Questa domanda mi pare ponga la questione centrale, politicamente e anche costituzionalmente. E pone una questione che i numeri, isolatamente presi, non dicono. Quantitativamente, è facile dimostrare come aumenti la distanza fra rappresentato e rappresentante: per la Camera dei Deputati, ad esempio, non vi sarebbe più un deputato ogni 96.000 abitanti circa, bensì uno ogni 151.200. Ma questa distanza è effetto o causa della riforma? La riduzione del numero dei parlamentari nasce, come istanza, proprio dalla constatazione diffusa della disaffezione degli elettori rispetto agli eletti, e cioè dell’incrinarsi del rapporto di rappresentanza politica. Questo deterioramento ha la sua origine, più che nella sede immediatamente istituzionale – e cioè nel Parlamento in quanto tale – nei partiti che sono il soggetto cui è affidata la mediazione necessaria tra elettori ed eletti. 

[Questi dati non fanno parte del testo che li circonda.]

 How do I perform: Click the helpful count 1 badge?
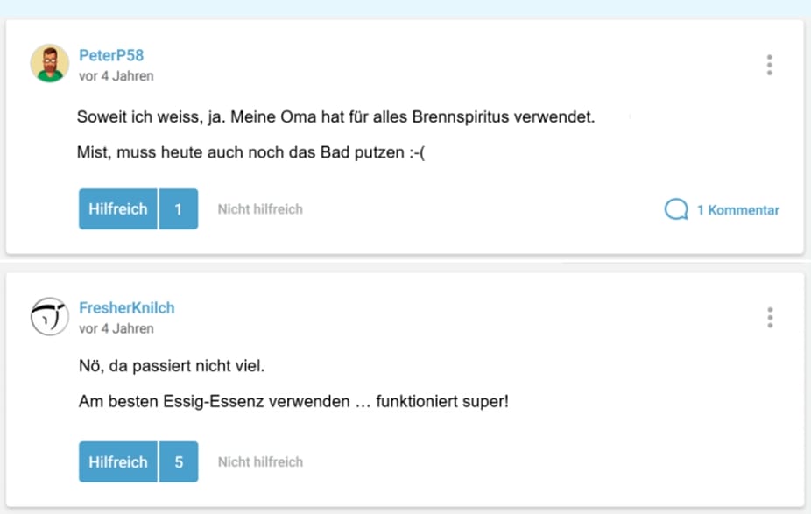pyautogui.click(x=179, y=209)

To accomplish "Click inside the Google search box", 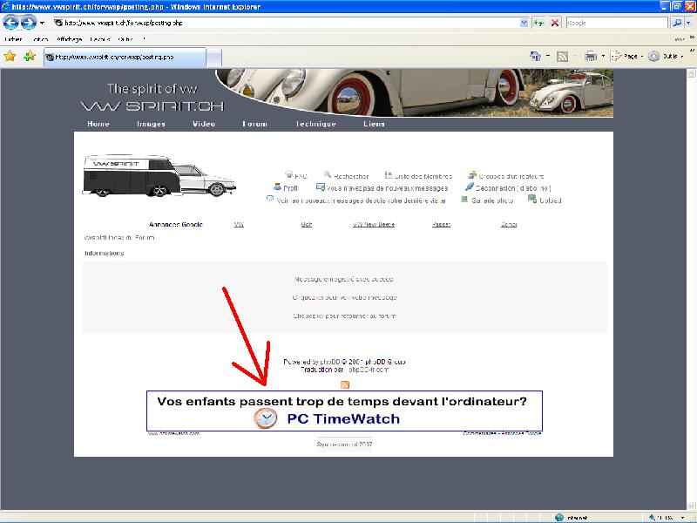I will click(x=616, y=23).

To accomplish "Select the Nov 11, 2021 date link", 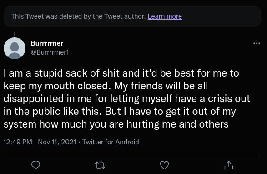I will [x=57, y=142].
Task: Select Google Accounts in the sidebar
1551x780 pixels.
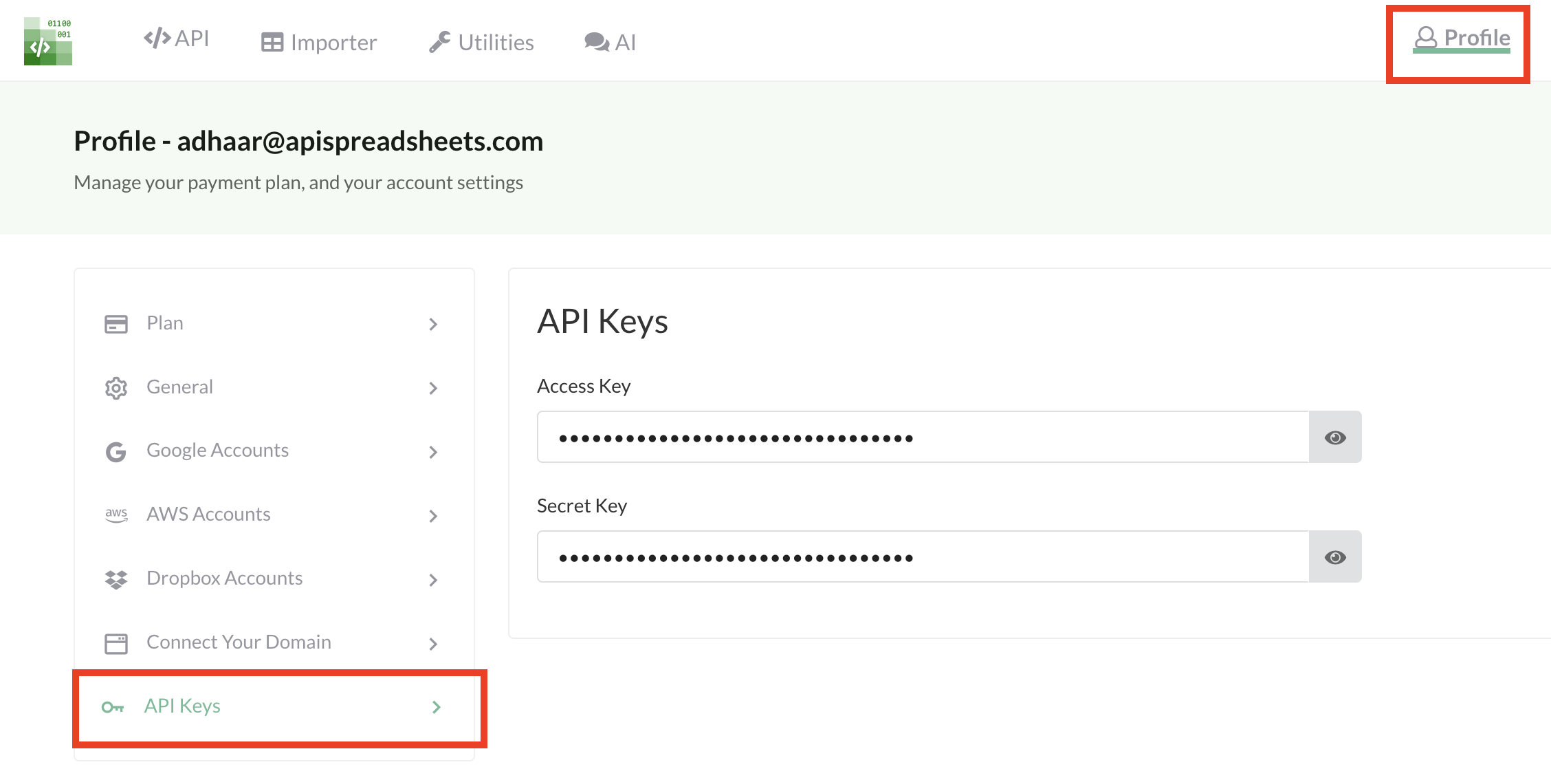Action: pyautogui.click(x=217, y=451)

I partiti, nelle periodiche rilevazioni di istituti demoscopici specializzati, sono le “istituzioni” nelle quali gli italiani ripongono stabilmente la minore fiducia (dai dati pubblicati da demos.it: 9% di fiducia nel 2009 e nel 2019, con punta del 5% nel 2017). Tale disaffezione, che si accompagna al crollo del numero degli iscritti ai partiti, trascina nell’abisso quella verso il Parlamento (al triste penultimo posto). 

In questa situazione, che nessuno può permettersi di ignorare, la rappresentatività del Parlamento appare a molti cittadini una finzione alla quale – a torto o a ragione – si fatica ad attribuire un significato sostanziale. Va poi considerato il potenziale rappresentativo – spesso e colpevolmente molto trascurato (perché chi difende la Costituzione non può ignorarne l’impianto autonomistico) – veicolato dalle istituzioni regionali e locali, nonché da quelle europee. 

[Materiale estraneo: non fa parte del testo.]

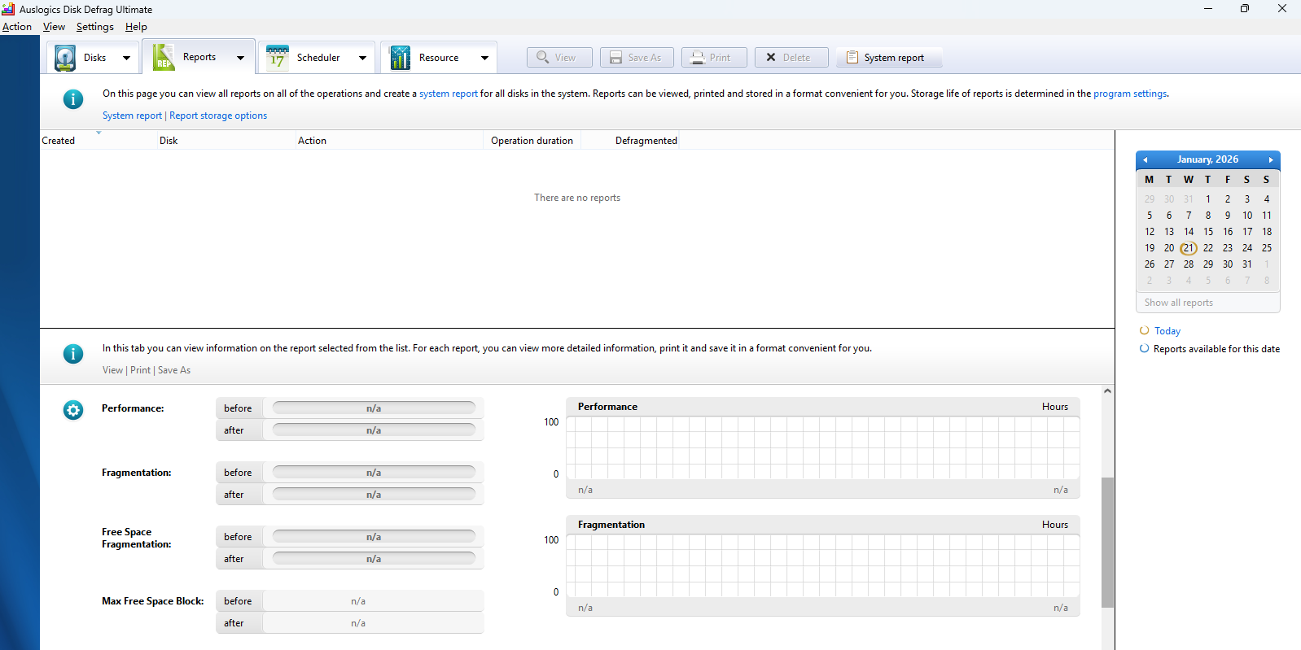Select January 15 in the calendar
The height and width of the screenshot is (650, 1301).
[1208, 232]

La riduzione del numero dei parlamentari, in questo contesto, può avere significati ambivalenti: può essere certo segno di un rancore dal fiato corto; o parte di un discorso (un po’ misero, invero) di riduzione dei costi della politica; ma potrebbe anche avere il senso di avviare un percorso ulteriore di riforma che ridìa senso alla rappresentanza, magari – anche se non è affatto detto che succeda – innescando una successiva differenziazione del principio rappresentativo espresso dal Senato (con un Senato delle autonomie, ad esempio). Sicuramente, la riforma così com’è, senza cioè questa successiva differenziazione del Senato, risulterebbe molto debole, perché in un sistema di bicameralismo perfetto, con eguale rappresentatività dei due rami del Parlamento, si creerebbe uno squilibrio.

Un ulteriore aspetto riguarda l’impatto della riforma sulle minoranze politiche e il loro peso in Parlamento?

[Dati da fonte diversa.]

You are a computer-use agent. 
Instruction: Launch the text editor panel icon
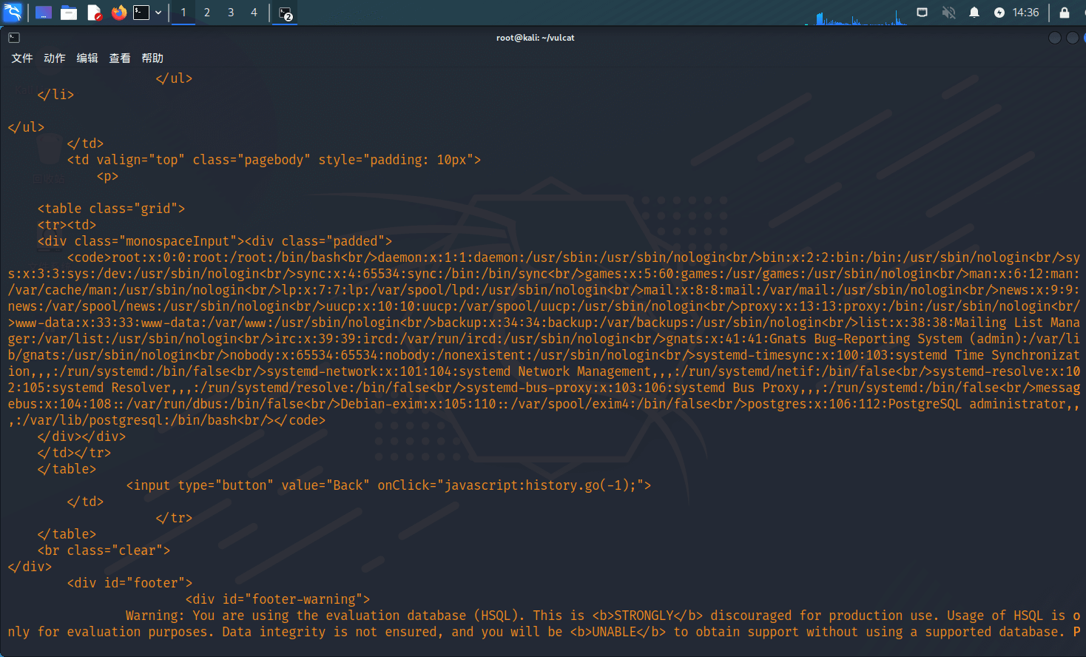click(94, 13)
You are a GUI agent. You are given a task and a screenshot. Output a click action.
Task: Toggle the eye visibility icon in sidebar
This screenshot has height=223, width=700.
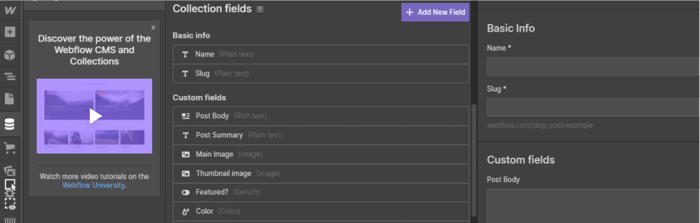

C’è un impatto generale e uno specifico. L’impatto generale deriva, per così dire, da una questione matematica. Riducendosi il numero dei seggi, per eleggere un deputato o un senatore sarà necessario – per ogni lista in competizione – raggiungere una percentuale maggiore di consensi, con la conseguenza che per i partiti piccoli sarà più difficile ottenere una rappresentanza. È pur vero che il partito piccolo non è necessariamente (e forse non lo è spesso) davvero espressivo di una minoranza culturalmente specifica, ma la “creatura” di una leadership in cerca di maggiore visibilità e di potere di contrattazione. 

La revisione non ignora invece il problema di quelle minoranze più specifiche, peraltro protette dall’art. 6 della Costituzione, che sono concentrate nelle Regioni a statuto speciale. Infatti il Senato, ai sensi dell’art. 57 modificato, resterebbe eletto su base regionale, e nessuna Regione – o Provincia autonoma – potrebbe avere un numero di senatori inferiore a 3, mentre per la Valle d’Aosta sarebbe confermato l’unico senatore. Le Province autonome di Trento e Bolzano quindi, possiamo dire, otterrebbero, in rapporto al numero complessivo dei senatori post-revisione, un incremento di rappresentatività, su cui peraltro non sono mancate obiezioni. 

In quali termini numerici “il taglio dei parlamentari” ridurrebbe la rappresentanza degli italiani all’estero?

La rappresentanza degli italiani all’estero si ridurrebbe: in Senato, da 6 a 4; alla Camera dei Deputati, da 12 a 8. La riduzione percentuale dei parlamentari eletti nella circoscrizione Estero è stata fatta in modo proporzionalmente corrispondente a quella complessiva, con la finalità dichiarata di non introdurre modifiche significative all’incidenza numerica della rappresentanza della circoscrizione Estero. L’assegnazione dei seggi alle ripartizioni della circoscrizione Estero per l’elezione della Camera e del Senato – sulla base della riduzione proposta e tenuto conto della previsione dell’art. 6, della L. 459/2001 – sarebbe la seguente: Europa, 3 deputati e 1 senatore; America meridionale, 2 deputati e 1 senatore; America settentrionale e centrale: 2 deputati e 1 senatore; Africa, Asia, Oceania e Antartide: 1 deputato e 1 senatore.

Matteo Salvini chiede al Governo, in caso di esito positivo del referendum, di andare subito al voto. Cosa significa andare «subito» al voto, dopo l’eventuale approvazione della riforma costituzionale? 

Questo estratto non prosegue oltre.